■ **ACTIVITY A**
Using the article on the healthcare influence ranking, answer each question briefly.
(i) In which case did John Roberts write the opinion that saved the ACA's premium subsidies in all 50 states?
(ii) At what number did Anthony Kennedy place on the list?
(iii) How many women are on the list?
■ **ACTIVITY B**
From the article on the healthcare influence ranking, list every person whose numbered place on the list is given, with that place.
■ **ACTIVITY C**
Quote the article on the healthcare influence ranking between "Obama, who promised" and "and long-term care.", inclusive.

■ **READING PASSAGE**
The selection of U.S. Supreme Court Chief Justice John Roberts and President Barack Obama for the top two spots in the 14th annual Modern Healthcare 100 Most Influential People in Healthcare reflects the continuing centrality in healthcare of the Affordable Care Act and the ongoing political battle over its future.
Just behind them in the top 10 are several major health system leaders, along with a prominent physician who has spurred national healthcare conversations through his journalism and book authorship. Finishing out of the top 10 is a veteran CEO who has driven the recent health insurance consolidation trend.
Roberts' written opinion in King v. Burwell in June saving the ACA's premium subsidies in all 50 states made him the obvious choice for the Most Influential title, just as his decision to uphold the constitutionality of the ACA's individual mandate made him the logical choice in 2012. Supreme Court Justice Anthony Kennedy, the other conservative justice who voted to keep the premium subsidies, made the list this year for the first time, at No. 23.
Obama, who promised to veto any Republican bills to repeal or roll back the ACA, took the No. 2 spot on the Most Influential list, after winning the top spot last year—for the third time.
Dr. Atul Gawande, a Boston surgeon, health-services researcher and author, finished in the top 10 for the first time, as his bestselling book, Being Mortal: Medicine and What Matters in the End, helped spark a national discussion about end-of-life decisionmaking and long-term care.
In total, there were 23 people who made the list for the first time, with acting CMS Administrator Andy Slavitt placing the highest at No. 20.
Slavitt, Roberts, Kennedy and HHS Secretary Sylvia Mathews Burwell are among 13 non-elected federal officials on the roster. At No. 6, Burwell placed the highest among the list's 27 women.

■ **DATA EXTRACT**
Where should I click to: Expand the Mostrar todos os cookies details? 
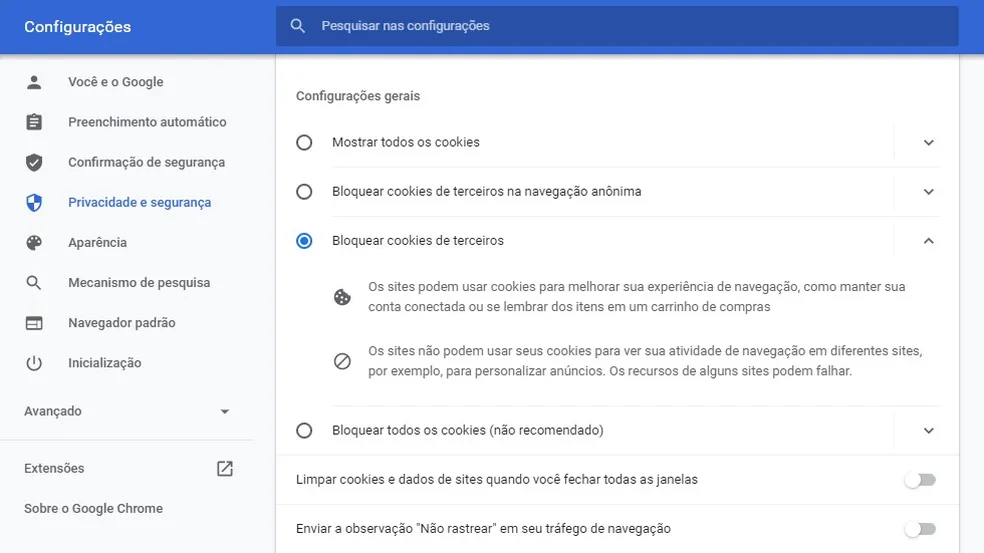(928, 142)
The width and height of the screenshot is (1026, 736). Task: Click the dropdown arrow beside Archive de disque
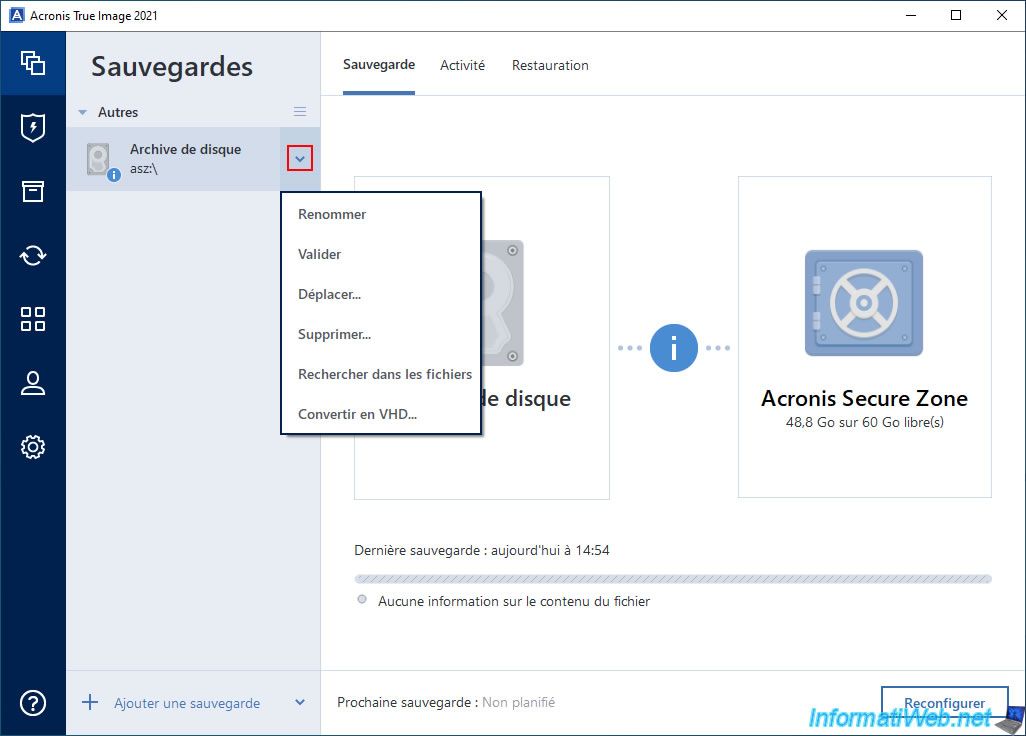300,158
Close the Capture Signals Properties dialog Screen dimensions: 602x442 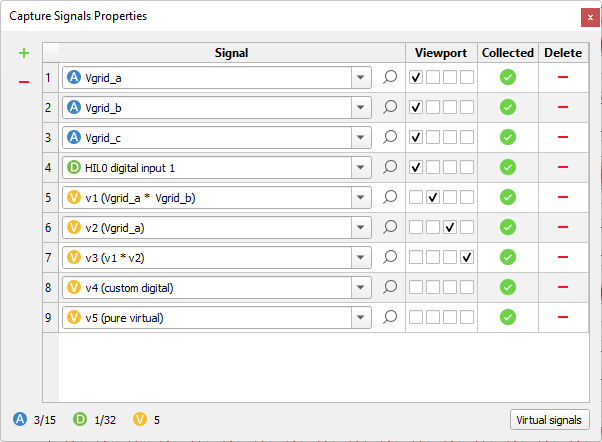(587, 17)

■ **WRITTEN ANSWER A**
(i) King v. Burwell
(ii) No. 23
(iii) 27

■ **WRITTEN ANSWER B**
John Roberts (No. 1), Barack Obama (No. 2), Sylvia Mathews Burwell (No. 6), Andy Slavitt (No. 20), Anthony Kennedy (No. 23)

■ **WRITTEN ANSWER C**
Obama, who promised to veto any Republican bills to repeal or roll back the ACA, took the No. 2 spot on the Most Influential list, after winning the top spot last year—for the third time.
Dr. Atul Gawande, a Boston surgeon, health-services researcher and author, finished in the top 10 for the first time, as his bestselling book, Being Mortal: Medicine and What Matters in the End, helped spark a national discussion about end-of-life decisionmaking and long-term care.